:: Written task a ::
Return the part of the article on assistive listening devices that opens with the words containing "BY Ron J. Leavitt, AuD, Nikki" and closes with "with the television.", copied word for word.

+++ Text extract

BY Ron J. Leavitt, AuD, Nikki Clark, AND Colette Vossler-Welch, BS
A practical work-around to many popular ALD products.
Today, consumer and professional audio and hearing instrument science has gone digital with one important exception. Most assistive listening devices (ALDs) continue to accept only analog inputs. This is becoming increasingly problematic as many of today’s televisions offer only digital audio outputs. As such, analog ALDs cannot interface directly with the television.
Fortunately, there is an inexpensive work-around, as shown in Figure 1. In this diagram, the digital output is converted to an RCA analog output, which can interface with any number of analog devices including but not limited to an Oticon ConnectLine TV adapter, a Phonak TV Link, a ReSound Mini Mic, a Siemens Bluetooth transmitter, a Starkey Surflink (which already has a digital optical input and does not require the analog conversion), a Widex TV Dex, or a Qlink Bluetooth transmitter. This would also include Sennheiser wireless TV systems (sets 830, 840, IS 410, and RS 120) and older TV Ears. This digital to audio conversion allows the person with hearing loss to use the hearing aids as the wireless receiver device with their respective analog transmitters.

++++++
+++ Recorded information

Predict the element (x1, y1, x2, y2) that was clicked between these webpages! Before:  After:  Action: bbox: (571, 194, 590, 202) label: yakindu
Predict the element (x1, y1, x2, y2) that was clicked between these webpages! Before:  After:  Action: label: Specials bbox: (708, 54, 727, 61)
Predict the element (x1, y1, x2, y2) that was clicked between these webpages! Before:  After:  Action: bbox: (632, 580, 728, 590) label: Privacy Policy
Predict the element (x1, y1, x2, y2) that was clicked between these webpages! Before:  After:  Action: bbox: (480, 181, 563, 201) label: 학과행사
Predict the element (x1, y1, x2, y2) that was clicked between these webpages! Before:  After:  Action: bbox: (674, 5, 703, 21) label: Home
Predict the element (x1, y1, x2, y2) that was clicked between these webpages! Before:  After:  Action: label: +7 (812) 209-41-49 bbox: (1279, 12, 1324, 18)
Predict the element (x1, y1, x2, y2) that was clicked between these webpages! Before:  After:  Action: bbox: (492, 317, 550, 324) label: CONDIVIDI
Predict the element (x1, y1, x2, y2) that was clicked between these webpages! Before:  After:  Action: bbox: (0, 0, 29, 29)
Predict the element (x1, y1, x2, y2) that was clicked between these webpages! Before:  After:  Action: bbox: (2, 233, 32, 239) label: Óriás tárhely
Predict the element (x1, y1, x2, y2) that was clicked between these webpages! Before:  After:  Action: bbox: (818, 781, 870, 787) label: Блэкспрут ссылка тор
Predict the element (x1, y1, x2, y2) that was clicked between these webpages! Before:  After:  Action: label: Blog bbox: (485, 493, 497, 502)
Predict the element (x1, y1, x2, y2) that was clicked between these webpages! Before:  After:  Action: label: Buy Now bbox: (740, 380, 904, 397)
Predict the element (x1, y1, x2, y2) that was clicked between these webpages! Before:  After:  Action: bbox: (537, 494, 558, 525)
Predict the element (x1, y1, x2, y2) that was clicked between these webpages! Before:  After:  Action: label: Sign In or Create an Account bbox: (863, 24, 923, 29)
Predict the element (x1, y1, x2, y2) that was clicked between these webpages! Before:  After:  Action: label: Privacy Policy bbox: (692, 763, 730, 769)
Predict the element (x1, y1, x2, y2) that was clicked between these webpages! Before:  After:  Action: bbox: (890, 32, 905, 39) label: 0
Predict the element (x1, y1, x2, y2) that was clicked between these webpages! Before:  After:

++++++

:: Written task b ::
Edit the part of the records that opens with the line containing "493, 497, 502)" and closes with the end of the records, replacing "webpages" with "web pages" and changing nothing else. Return only those lines.

:: Task result a ::
BY Ron J. Leavitt, AuD, Nikki Clark, AND Colette Vossler-Welch, BS
A practical work-around to many popular ALD products.
Today, consumer and professional audio and hearing instrument science has gone digital with one important exception. Most assistive listening devices (ALDs) continue to accept only analog inputs. This is becoming increasingly problematic as many of today’s televisions offer only digital audio outputs. As such, analog ALDs cannot interface directly with the television.

:: Task result b ::
Predict the element (x1, y1, x2, y2) that was clicked between these web pages! Before:  After:  Action: label: Blog bbox: (485, 493, 497, 502)
Predict the element (x1, y1, x2, y2) that was clicked between these web pages! Before:  After:  Action: label: Buy Now bbox: (740, 380, 904, 397)
Predict the element (x1, y1, x2, y2) that was clicked between these web pages! Before:  After:  Action: bbox: (537, 494, 558, 525)
Predict the element (x1, y1, x2, y2) that was clicked between these web pages! Before:  After:  Action: label: Sign In or Create an Account bbox: (863, 24, 923, 29)
Predict the element (x1, y1, x2, y2) that was clicked between these web pages! Before:  After:  Action: label: Privacy Policy bbox: (692, 763, 730, 769)
Predict the element (x1, y1, x2, y2) that was clicked between these web pages! Before:  After:  Action: bbox: (890, 32, 905, 39) label: 0
Predict the element (x1, y1, x2, y2) that was clicked between these web pages! Before:  After:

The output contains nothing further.